### [PROBLEM DESCRIPTION]
Continue the forum thread on vacuum tubes in Tektronix oscilloscopes below from the point at which it stops.

### [PASSAGE FOR REVIEW]
○ ○ ○ ○

Topics

Morning fun - working scope with no tubes?

Jamie Ostrowski
 

Chuck, do you know if the Bugle Boy, etc, tubes were even used in the
original builds, or what brand they used originally?

On Fri, Sep 20, 2019 at 5:00 PM Chuck Harris <cfharris@...> wrote:

That is something that few people understand.

Tektronix was trying to get state of the art performance
out of fairly common vacuum tubes..... but with as long
a vacuum tube life as they could reasonably manage. There
were a lot of tubes in these scopes. If reliability was
compromised, probability is you would be replacing a tube
every few months... sort of like the old color TV's...

This required them to use configurations that had cathode
bias to very high negative voltages, to keep the currents
effectively constant, and to use each stage with fairly low
gain, making the gain up over multiple stages. Linearity
was very important to tektronix engineers.

By the time a tektronix scope tube is starting to show a
noticeable reduction in performance in a tektronix scope,
it is dead, dead, dead... for the more basic circuits used
in tube testers, and audio amplifiers. And has been for
quite a while.

This is why tektronix stated in most all of their manuals
that the best tester for the tubes in your scope, was the
scope itself. They didn't believe very highly in tube
testers.

○ ○ ○ ○

### [DATASET SECTION]

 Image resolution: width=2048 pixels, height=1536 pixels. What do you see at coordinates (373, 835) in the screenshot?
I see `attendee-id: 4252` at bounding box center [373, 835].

○ ○ ○ ○

### [ANSWER TO THIS PROBLEM]
So, many of those spiffy bugle-boy tubes, that work just fine
in a scope, have had just about every last drop of goodness
extracted from them... And, will test bad in your fancy
Hickok tester.

Just a thought.

-Chuck Harris

Mlynch001 wrote:
I don’t have a dog in the hunt here, as I buying and fixing later model
solid state TEK scopes and other gear. It seems to me that a scope that
will function correctly at the frequencies that we request of them must be
just as demanding of the tubes? If all of this audiophool nonsense is
true, none of our scopes is worth a darn. I don’t have a $2500 power
cord, $150 receptacle, cryogenic treated breakers or wire. How does my
scope function and deliver usable results? Crap in . . . Crap out! Just
thinking out loud.


Chuck Harris
 

In some uses, the tube type was pretty important.
Heathkit was forever banning this brand, or that from
use in their amateur radio equipment. This was because
there were subtle differences in inter-electrode capacitances,
and gain curves between the different maker's same numbered
tubes. A GE 12AX7 might not work, but an Amperex might. It
was also because they were working the tubes pretty hard.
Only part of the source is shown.